■ **TASK BRIEF**:
State the number of lines in the entries below where the string "sidebar" occurs, and omit everything else.

^^^^

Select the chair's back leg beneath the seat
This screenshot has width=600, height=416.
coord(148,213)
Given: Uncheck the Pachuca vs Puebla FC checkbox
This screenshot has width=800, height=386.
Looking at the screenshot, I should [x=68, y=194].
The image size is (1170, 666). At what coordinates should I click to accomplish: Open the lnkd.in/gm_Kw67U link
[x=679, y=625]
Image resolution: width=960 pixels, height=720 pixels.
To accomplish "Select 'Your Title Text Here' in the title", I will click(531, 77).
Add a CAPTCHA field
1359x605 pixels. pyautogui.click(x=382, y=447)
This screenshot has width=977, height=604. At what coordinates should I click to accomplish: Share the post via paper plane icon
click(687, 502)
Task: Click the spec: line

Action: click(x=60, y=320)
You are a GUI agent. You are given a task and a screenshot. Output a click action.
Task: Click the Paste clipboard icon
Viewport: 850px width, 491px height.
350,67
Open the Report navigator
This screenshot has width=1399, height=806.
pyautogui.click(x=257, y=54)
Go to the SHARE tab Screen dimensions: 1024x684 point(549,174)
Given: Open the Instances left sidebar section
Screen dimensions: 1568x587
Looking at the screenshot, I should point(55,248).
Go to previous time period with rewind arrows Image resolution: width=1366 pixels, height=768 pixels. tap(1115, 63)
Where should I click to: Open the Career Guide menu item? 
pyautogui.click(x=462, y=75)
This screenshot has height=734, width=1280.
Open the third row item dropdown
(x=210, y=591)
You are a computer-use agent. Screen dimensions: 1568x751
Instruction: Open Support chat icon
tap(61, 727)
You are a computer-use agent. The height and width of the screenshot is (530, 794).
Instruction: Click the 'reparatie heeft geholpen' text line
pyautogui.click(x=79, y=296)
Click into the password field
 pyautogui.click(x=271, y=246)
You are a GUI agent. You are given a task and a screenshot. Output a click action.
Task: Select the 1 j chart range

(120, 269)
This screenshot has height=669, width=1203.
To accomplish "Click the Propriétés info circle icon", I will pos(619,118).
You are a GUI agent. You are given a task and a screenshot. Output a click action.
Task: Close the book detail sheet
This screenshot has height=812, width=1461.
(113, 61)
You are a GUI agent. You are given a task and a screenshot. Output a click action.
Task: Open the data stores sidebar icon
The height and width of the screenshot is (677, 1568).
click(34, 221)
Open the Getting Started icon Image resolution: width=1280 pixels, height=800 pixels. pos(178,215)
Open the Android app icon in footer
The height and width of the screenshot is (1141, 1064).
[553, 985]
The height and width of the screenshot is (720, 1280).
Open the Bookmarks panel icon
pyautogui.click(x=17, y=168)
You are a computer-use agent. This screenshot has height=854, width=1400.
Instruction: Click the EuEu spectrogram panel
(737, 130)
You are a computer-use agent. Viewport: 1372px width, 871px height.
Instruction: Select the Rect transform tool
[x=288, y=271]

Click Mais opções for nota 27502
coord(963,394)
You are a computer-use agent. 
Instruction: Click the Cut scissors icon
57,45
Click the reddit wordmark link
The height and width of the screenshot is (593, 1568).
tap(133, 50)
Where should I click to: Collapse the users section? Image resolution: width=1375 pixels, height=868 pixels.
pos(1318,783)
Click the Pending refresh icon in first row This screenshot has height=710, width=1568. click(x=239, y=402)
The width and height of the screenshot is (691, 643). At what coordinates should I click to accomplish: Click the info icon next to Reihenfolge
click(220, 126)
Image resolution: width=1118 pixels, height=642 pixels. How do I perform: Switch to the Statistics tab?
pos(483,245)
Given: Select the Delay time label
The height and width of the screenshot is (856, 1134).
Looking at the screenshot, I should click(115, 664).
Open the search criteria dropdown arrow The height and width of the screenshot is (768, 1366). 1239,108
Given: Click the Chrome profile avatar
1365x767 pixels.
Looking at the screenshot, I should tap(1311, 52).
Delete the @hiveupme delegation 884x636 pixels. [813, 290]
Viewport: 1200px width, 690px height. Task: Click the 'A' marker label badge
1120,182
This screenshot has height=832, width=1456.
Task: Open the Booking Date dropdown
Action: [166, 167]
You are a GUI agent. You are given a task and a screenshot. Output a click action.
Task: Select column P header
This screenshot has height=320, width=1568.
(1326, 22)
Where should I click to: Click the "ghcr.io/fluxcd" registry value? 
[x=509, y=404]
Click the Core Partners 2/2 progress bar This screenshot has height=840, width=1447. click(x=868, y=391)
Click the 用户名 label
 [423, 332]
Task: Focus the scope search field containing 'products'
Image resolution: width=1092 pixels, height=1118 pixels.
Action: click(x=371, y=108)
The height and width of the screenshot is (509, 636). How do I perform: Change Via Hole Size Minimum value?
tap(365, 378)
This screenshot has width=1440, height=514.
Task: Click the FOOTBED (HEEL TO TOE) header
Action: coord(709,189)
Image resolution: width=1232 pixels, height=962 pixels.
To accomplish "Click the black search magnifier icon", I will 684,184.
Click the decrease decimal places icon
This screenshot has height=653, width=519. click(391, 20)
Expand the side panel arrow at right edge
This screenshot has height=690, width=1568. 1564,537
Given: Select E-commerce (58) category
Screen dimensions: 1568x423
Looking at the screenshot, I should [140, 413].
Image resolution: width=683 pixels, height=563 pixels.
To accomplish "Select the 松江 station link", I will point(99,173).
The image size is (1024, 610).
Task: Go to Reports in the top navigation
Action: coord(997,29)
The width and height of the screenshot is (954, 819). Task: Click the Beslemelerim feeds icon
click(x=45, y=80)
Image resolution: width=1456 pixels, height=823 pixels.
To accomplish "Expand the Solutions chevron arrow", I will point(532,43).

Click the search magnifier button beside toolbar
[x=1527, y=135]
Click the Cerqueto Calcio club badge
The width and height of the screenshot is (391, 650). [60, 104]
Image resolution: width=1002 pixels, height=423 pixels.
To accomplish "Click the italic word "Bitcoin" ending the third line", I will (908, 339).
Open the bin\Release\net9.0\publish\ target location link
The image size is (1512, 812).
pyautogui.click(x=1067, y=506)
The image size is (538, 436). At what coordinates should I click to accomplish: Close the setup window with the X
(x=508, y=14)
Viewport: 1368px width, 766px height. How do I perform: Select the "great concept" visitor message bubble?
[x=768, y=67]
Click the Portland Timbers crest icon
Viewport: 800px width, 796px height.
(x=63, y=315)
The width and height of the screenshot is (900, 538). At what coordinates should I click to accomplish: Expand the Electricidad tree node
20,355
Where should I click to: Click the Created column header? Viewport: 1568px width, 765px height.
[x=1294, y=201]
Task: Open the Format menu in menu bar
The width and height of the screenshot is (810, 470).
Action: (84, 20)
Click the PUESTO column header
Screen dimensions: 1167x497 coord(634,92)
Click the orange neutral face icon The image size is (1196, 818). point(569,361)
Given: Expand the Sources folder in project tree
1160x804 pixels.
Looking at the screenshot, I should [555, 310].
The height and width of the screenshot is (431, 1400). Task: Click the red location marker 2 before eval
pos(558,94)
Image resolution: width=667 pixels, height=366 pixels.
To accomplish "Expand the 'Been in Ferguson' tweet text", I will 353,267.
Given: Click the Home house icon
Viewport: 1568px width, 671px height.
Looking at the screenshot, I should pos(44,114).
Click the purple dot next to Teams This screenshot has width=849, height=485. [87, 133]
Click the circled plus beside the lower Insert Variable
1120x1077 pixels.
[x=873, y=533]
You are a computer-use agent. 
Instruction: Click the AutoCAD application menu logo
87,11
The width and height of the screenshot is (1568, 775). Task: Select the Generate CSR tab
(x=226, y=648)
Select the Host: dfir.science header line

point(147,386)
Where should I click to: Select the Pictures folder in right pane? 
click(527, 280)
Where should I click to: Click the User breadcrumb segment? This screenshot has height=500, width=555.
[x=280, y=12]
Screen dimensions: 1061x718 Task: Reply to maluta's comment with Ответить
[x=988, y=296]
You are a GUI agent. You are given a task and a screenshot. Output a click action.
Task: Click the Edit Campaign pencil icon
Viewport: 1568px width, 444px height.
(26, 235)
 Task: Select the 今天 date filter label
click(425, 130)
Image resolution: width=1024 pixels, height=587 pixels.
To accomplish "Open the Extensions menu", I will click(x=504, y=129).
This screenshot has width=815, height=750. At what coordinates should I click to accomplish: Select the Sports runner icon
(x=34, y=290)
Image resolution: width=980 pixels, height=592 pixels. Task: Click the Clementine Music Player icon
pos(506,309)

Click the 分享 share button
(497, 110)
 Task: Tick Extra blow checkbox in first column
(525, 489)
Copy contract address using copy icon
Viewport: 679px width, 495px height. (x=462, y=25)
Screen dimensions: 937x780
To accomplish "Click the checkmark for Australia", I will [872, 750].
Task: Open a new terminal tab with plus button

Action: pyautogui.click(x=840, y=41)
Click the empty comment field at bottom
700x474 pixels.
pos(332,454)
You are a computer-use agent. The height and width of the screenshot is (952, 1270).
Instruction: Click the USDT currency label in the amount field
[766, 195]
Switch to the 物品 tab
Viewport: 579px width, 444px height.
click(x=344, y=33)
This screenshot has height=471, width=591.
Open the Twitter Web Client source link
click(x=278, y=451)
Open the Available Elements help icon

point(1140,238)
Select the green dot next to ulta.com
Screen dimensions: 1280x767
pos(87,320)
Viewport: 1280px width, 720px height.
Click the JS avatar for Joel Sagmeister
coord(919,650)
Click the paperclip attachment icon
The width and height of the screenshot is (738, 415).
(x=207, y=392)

^^^^

■ **WRITTEN SOLUTION**:
2